IE 11 is not supported. For an optimal experience visit our site on another browser.

Collapse in consumer credit may slow recovery

The lending spree that fueled the borrowing bubble has destroyed the credit histories of millions of Americans. The could spell trouble for the economic recovery. The Answer Desk.

Among the many legacies of the housing bust is a widespread collapse of consumer credit. In the space of a few years, bankers have gone from lending to anyone with a pulse to demanding a pristine payment history.

The result is a collapse in consumer credit that shows no signs of easing. In September, the latest figures available, revolving consumer credit fell at an annualized rate of 13.3 percent. The situation is worsening. In the first half of the year consumer credit was dropping at a rate of just under 10 percent.
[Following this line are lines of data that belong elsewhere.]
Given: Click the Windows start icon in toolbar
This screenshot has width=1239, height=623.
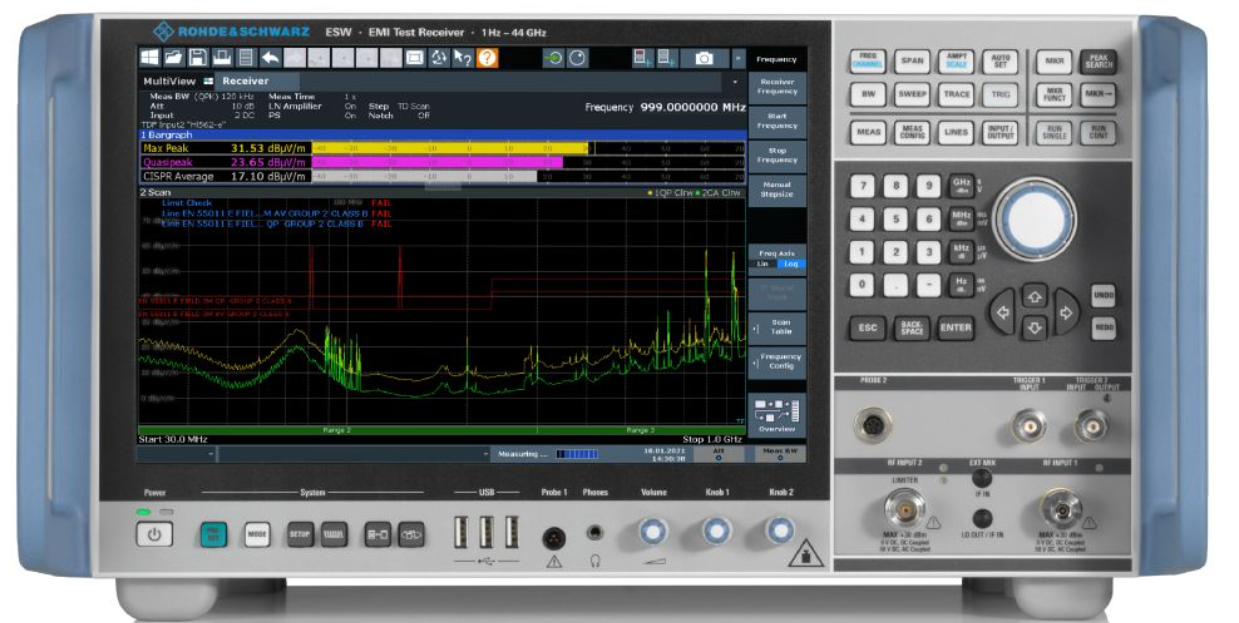Looking at the screenshot, I should coord(149,58).
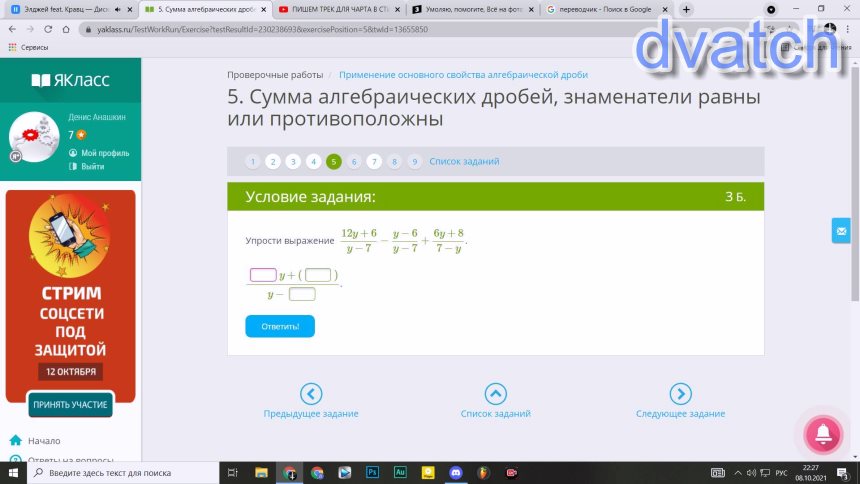This screenshot has height=484, width=860.
Task: Click the red notification bell icon
Action: point(823,432)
No one is suggesting we go back to the reckless days of setting up tables at college orientations to hand out credit lines to freshmen. The credit card industry learned the hard way that when their models break, the results can be painful for all concerned.

But the lending spree has destroyed the credit histories of millions of Americans. The rules of the consumer credit game suggest it will be years before those failed borrowers are able to dig themselves out of the hole. Until those households get access to credit again, our consumer-driven economy will continue to slog along in low gear.

In the meantime, there are steps consumers can take to get back in the good graces of the financial services industry that helped put them in a hole they find themselves in.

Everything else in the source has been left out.